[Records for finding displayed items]
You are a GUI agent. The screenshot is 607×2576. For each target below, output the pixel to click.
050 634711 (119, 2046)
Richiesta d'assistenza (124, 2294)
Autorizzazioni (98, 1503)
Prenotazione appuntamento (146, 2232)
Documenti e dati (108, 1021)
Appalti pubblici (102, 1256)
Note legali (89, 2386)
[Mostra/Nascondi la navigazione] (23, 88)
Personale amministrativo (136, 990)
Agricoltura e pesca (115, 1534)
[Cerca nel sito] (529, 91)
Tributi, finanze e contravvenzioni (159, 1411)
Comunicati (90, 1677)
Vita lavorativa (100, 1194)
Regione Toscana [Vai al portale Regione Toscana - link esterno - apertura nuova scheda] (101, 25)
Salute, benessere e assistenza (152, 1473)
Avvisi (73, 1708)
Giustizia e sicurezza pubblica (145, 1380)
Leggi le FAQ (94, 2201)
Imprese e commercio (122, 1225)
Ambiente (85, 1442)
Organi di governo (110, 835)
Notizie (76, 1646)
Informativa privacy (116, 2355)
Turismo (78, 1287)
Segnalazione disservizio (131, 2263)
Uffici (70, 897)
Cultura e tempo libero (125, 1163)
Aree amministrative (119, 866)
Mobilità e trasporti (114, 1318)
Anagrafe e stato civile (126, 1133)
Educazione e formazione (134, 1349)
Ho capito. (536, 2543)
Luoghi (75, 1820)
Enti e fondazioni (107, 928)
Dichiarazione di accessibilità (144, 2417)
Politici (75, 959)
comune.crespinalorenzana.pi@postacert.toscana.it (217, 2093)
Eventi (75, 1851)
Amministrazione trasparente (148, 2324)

[Aim]: Scale the entries on the lines between the one holding "Comunicati (90, 1677)" and the one holding "Mobilità e trasporti (114, 1318)", inclusive. Give only those lines again in full, text unchanged, with each answer coordinate multiplied by 0.9 and rounded to a whole number, halves rounding up.

[Right answer]:
Comunicati (81, 1509)
Vita lavorativa (90, 1075)
Regione Toscana [Vai al portale Regione Toscana - link esterno - apertura nuova scheda] (91, 23)
Salute, benessere e assistenza (137, 1326)
Avvisi (66, 1537)
Giustizia e sicurezza pubblica (131, 1242)
Leggi le FAQ (85, 1981)
Imprese e commercio (110, 1103)
Ambiente (77, 1298)
Organi di governo (99, 752)
Notizie (68, 1481)
Informativa privacy (104, 2120)
Turismo (70, 1158)
Segnalazione disservizio (118, 2037)
Uffici (63, 807)
Cultura e tempo libero (113, 1047)
Aree amministrative (107, 779)
Mobilità e trasporti (103, 1186)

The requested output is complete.